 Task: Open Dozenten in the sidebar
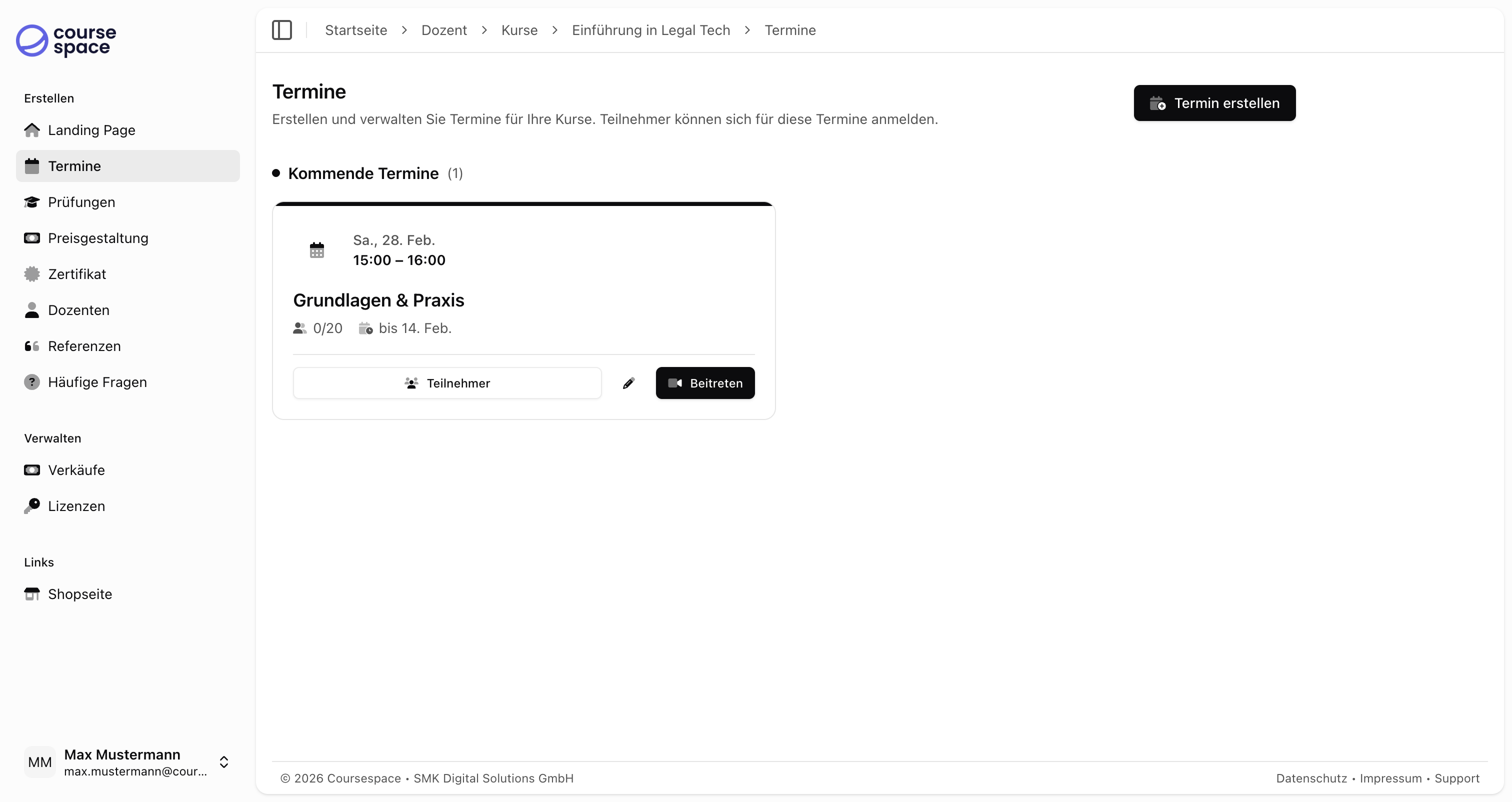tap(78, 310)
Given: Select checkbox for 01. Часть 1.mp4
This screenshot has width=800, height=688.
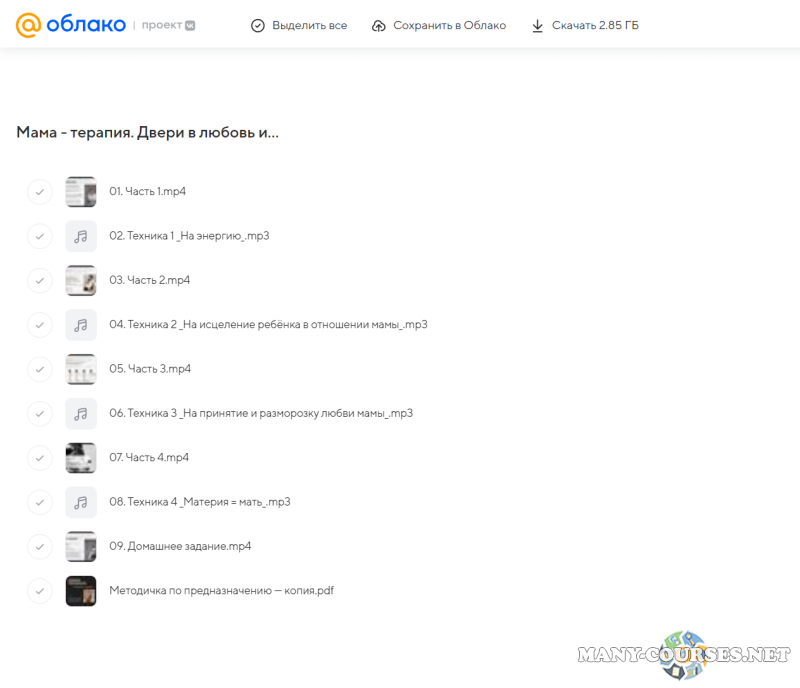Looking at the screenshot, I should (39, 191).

============================================================

Required work: Your reply should give again exactly the lines from the one with "Given: Select checkbox for 01. Часть 1.mp4" through the last line of the data, with both ends included and pictures left out.

Expected output:
Given: Select checkbox for 01. Часть 1.mp4
This screenshot has width=800, height=688.
Looking at the screenshot, I should (39, 191).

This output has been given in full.